Food consumers need answers following pig meal washout

Kilkenny Advertiser, December 18, 2008.

Thankfully the recent Irish bacon disaster has passed its worst at this stage and pig producers are once again doing what they know best and that is providing us consumers with some of the very best bacon in the world.

However, the consequences of this bacon disaster will take more than a short while to overcome and meanwhile we consumers are entitled to a few answers as to why a small percentage of Irish bacon was contaminated with dioxins in the first place.

1). We want to know who in the Department of Agriculture made the decision not to check the Millstream Recycling Plant in Clohamin Mills in Co Carlow?

2). Why was the decision taken by officials in the Department not tocheck the food facility in question.? I am saying this because as it has not been checked this year then a decision must have been made not to do so.

3). We as consumers also want to know if other similar facilities are been checked on a regular basis, and if not, why not? And if they are being checked regularly as the law suggests, why was an exception made with Millstream?

4). If the so-called food tracing system is so effective then why did it take so long for the product from a large number of pig producers to be released, when it was known for days that they had nothing whatsoever to do with the contamination? Even the bacon from organic producers was held up for days.

5). As the buck stops with the top Department of Agriculture officials and the Minister for Agriculture should they not be reconsidering their positions at the present time. If a number of these people had been employed in the private sector and had caused a particular company millions of euro worth of losses, there is little doubt but that they would have joined the ever-lengthening dole queues at this stage and rightly so.

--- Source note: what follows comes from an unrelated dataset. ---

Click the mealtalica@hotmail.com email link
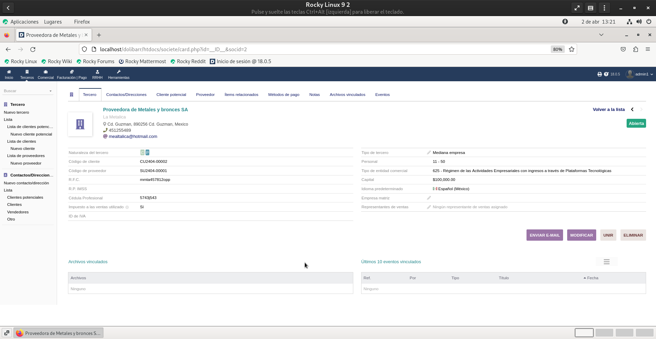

I do not know why it took so long for the Government and the Department of Agriculture to pay compensation to the pig producers and processors all of whom have suffered greatly because of this recent disaster. As the department was at fault there was never any question but that they would have had to pay up.

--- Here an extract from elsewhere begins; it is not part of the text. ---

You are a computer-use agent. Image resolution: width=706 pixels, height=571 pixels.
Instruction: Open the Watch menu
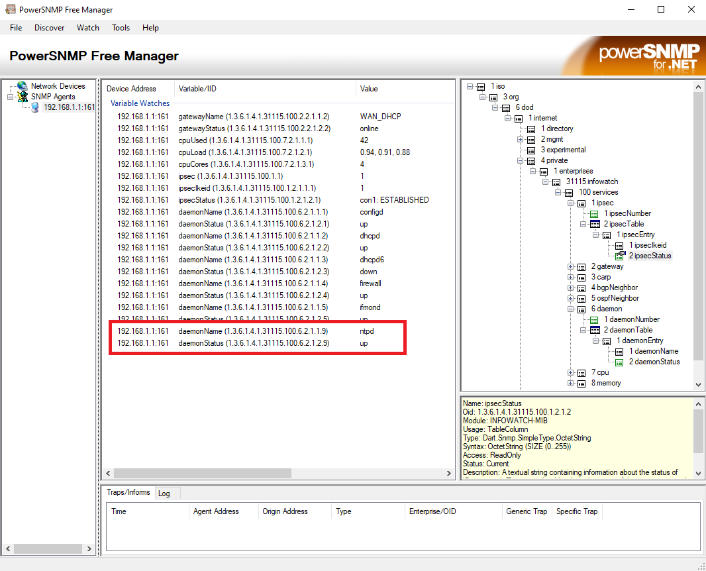(x=87, y=28)
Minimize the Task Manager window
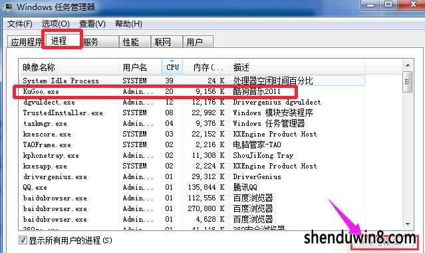Viewport: 425px width, 253px height. pyautogui.click(x=370, y=5)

Farmers in general are extremely angry with this recent failure by the Department of Agriculture, particularly when the same department officials appear to be crawling over farmers almost on a daily basis.

One farmer said to me recently that almost every time that a fancy car drives into his farmyard a Department official steps out to check out some innocuous situation that in a practical way would not make any difference. A number of these officials who at the end of the day are just carrying out the orders made at the top by power-hungry employees with an attitude that would not be accepted in many other parts of the EU.

I am wondering who is calling the shots in the Department of Agriculture at this stage. It should of course be the Minister for Agriculture - but I wonder is he? Many would agree that the primary role of the Department of Agriculture would be to help farmers and the farming community in general as far as possible. I am sure that the Minister for Trade John McGuinness and his officials would reckon that they are doing whatever they can for trade in Ireland at the present time. Why is it then that many farmers are convinced that some officials in the Department are not as helpful as they might be while waiting to catch them out with something as harmless as a genuine mistake on an application form.